By the late fifties, the electricians at Canley had devised a system whereby when car shells came from Liverpool they were hoisted by crane onto what was called skids, on the second floor. We then took charge with an electric panel in the basement of the building, among the stores. The track was on the ground floor, constantly on the move, each worker had a time limit to fit his piece.
Now my job with a couple of colleagues was to place the shells on the track from the floor above in a sequence that allowed the worker to complete his job. We could not place two overdrives to follow each other, or two Spitfires together. There were many snags, we had to have the cars in order, about twenty cars in front of the track to allow our typists to type the sequence for all depts to have the necessary parts in order. Also the sheets the girls typed out, only a little ‘o’ was typed above the car to denote an overdrive car, if she missed typing such then the car got the wrong engine fitted etc, and there was many things to sort out, disc brakes or drum brakes, left hand or right hand steering, so it ran on fine timing.
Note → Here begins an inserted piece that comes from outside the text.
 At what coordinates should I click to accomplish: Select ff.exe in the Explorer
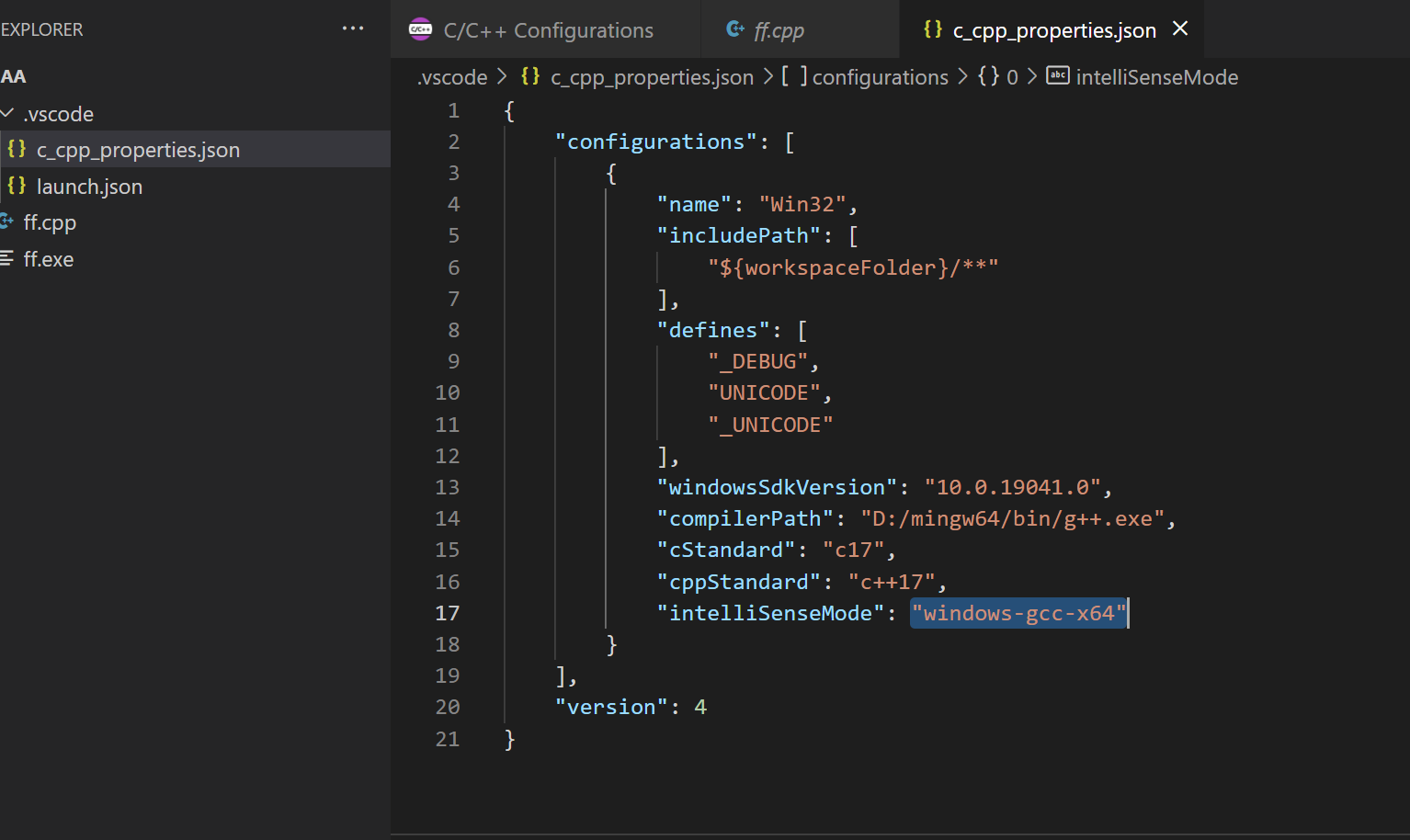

The whole of the second floor of the factory was like a giant rail siding. When a body shell was placed on the skids, we then with our electric panel moved it along the track into side bays, so my colleague would move a Spitfire onto the main track and I would move a Herald from its bay onto the track behind it, and my other colleague would move another shell behind that and so forth. We passed this knowledge to the typist so they had the sequence, each sheet of about a dozen or so cars was then run off and distributed to all stores etc. But every foreign country sent engineers and experts to see this and ask questions, went home, copied our methods, and that put us out of business long term.
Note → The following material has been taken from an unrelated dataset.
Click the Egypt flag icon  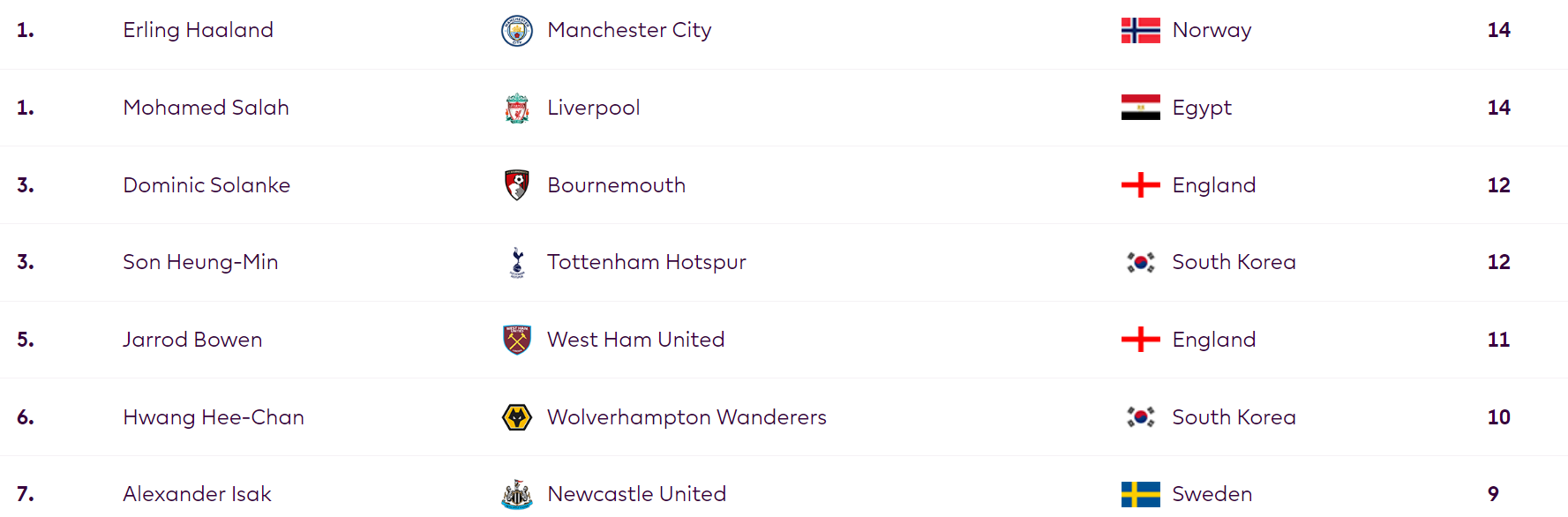(1140, 108)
Two guys came in one day, one stayed with the bosses keeping them talking, the other one came over to us, pumped us with questions, which we answered. As he left he gave us each a card, said to get in touch with him in about three months time and he would offer us a top class job. The card read ‘General Manager of General Motors USA’.
This giant panel was about 16′ long and 4′ high, full of lights and numbers and buttons etc and devised and built by Coventry guys.